Source data:
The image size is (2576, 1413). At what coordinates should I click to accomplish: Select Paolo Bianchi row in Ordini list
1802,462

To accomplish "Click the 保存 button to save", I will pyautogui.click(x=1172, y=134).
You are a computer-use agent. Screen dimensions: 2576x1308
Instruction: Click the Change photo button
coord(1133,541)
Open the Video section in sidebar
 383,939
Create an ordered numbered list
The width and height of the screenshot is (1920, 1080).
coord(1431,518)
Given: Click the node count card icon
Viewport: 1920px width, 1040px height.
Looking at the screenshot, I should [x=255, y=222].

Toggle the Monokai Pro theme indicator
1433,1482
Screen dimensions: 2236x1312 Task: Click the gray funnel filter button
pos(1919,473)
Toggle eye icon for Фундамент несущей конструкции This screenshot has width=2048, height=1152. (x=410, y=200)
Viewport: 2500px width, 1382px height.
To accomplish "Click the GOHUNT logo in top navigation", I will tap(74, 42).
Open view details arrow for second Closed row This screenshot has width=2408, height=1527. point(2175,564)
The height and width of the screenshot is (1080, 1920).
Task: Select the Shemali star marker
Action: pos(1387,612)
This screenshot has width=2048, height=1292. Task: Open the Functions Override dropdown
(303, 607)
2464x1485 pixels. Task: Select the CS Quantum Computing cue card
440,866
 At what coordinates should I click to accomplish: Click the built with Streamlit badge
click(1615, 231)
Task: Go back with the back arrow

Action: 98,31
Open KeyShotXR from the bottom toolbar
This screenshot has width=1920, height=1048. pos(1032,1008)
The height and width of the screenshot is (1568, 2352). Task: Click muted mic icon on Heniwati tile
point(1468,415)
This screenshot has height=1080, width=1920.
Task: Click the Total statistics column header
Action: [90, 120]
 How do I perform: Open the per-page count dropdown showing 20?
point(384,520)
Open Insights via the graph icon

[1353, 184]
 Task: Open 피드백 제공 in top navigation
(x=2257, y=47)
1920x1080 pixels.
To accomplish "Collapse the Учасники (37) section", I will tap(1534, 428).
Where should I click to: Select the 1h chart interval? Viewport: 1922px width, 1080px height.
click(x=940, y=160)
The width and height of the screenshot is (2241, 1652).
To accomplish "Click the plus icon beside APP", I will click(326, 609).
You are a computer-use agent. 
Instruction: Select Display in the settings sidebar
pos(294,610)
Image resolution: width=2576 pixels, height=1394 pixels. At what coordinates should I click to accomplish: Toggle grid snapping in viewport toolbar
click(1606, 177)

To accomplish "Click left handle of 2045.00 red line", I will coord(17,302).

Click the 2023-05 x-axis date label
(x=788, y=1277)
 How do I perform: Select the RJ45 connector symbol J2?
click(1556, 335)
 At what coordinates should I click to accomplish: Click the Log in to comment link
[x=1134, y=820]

== What is expected ==
Each entry needs to be given again exactly as it stands.

== Exercise result ==
The image size is (2576, 1413). At what coordinates should I click to accomplish: Select Paolo Bianchi row in Ordini list
1802,462

To accomplish "Click the 保存 button to save", I will pyautogui.click(x=1172, y=134).
You are a computer-use agent. Screen dimensions: 2576x1308
Instruction: Click the Change photo button
coord(1133,541)
Open the Video section in sidebar
 383,939
Create an ordered numbered list
The width and height of the screenshot is (1920, 1080).
coord(1431,518)
Given: Click the node count card icon
Viewport: 1920px width, 1040px height.
Looking at the screenshot, I should [x=255, y=222].

Toggle the Monokai Pro theme indicator
1433,1482
Screen dimensions: 2236x1312 Task: Click the gray funnel filter button
pos(1919,473)
Toggle eye icon for Фундамент несущей конструкции This screenshot has width=2048, height=1152. (x=410, y=200)
Viewport: 2500px width, 1382px height.
To accomplish "Click the GOHUNT logo in top navigation", I will tap(74, 42).
Open view details arrow for second Closed row This screenshot has width=2408, height=1527. point(2175,564)
The height and width of the screenshot is (1080, 1920).
Task: Select the Shemali star marker
Action: pos(1387,612)
This screenshot has width=2048, height=1292. Task: Open the Functions Override dropdown
(303, 607)
2464x1485 pixels. Task: Select the CS Quantum Computing cue card
440,866
 At what coordinates should I click to accomplish: Click the built with Streamlit badge
click(1615, 231)
Task: Go back with the back arrow

Action: 98,31
Open KeyShotXR from the bottom toolbar
This screenshot has width=1920, height=1048. pos(1032,1008)
The height and width of the screenshot is (1568, 2352). Task: Click muted mic icon on Heniwati tile
point(1468,415)
This screenshot has height=1080, width=1920.
Task: Click the Total statistics column header
Action: [90, 120]
 How do I perform: Open the per-page count dropdown showing 20?
point(384,520)
Open Insights via the graph icon

[1353, 184]
 Task: Open 피드백 제공 in top navigation
(x=2257, y=47)
1920x1080 pixels.
To accomplish "Collapse the Учасники (37) section", I will tap(1534, 428).
Where should I click to: Select the 1h chart interval? Viewport: 1922px width, 1080px height.
click(x=940, y=160)
The width and height of the screenshot is (2241, 1652).
To accomplish "Click the plus icon beside APP", I will click(326, 609).
You are a computer-use agent. 
Instruction: Select Display in the settings sidebar
pos(294,610)
Image resolution: width=2576 pixels, height=1394 pixels. At what coordinates should I click to accomplish: Toggle grid snapping in viewport toolbar
click(1606, 177)

To accomplish "Click left handle of 2045.00 red line", I will coord(17,302).

Click the 2023-05 x-axis date label
(x=788, y=1277)
 How do I perform: Select the RJ45 connector symbol J2?
click(1556, 335)
 At what coordinates should I click to accomplish: Click the Log in to comment link
[x=1134, y=820]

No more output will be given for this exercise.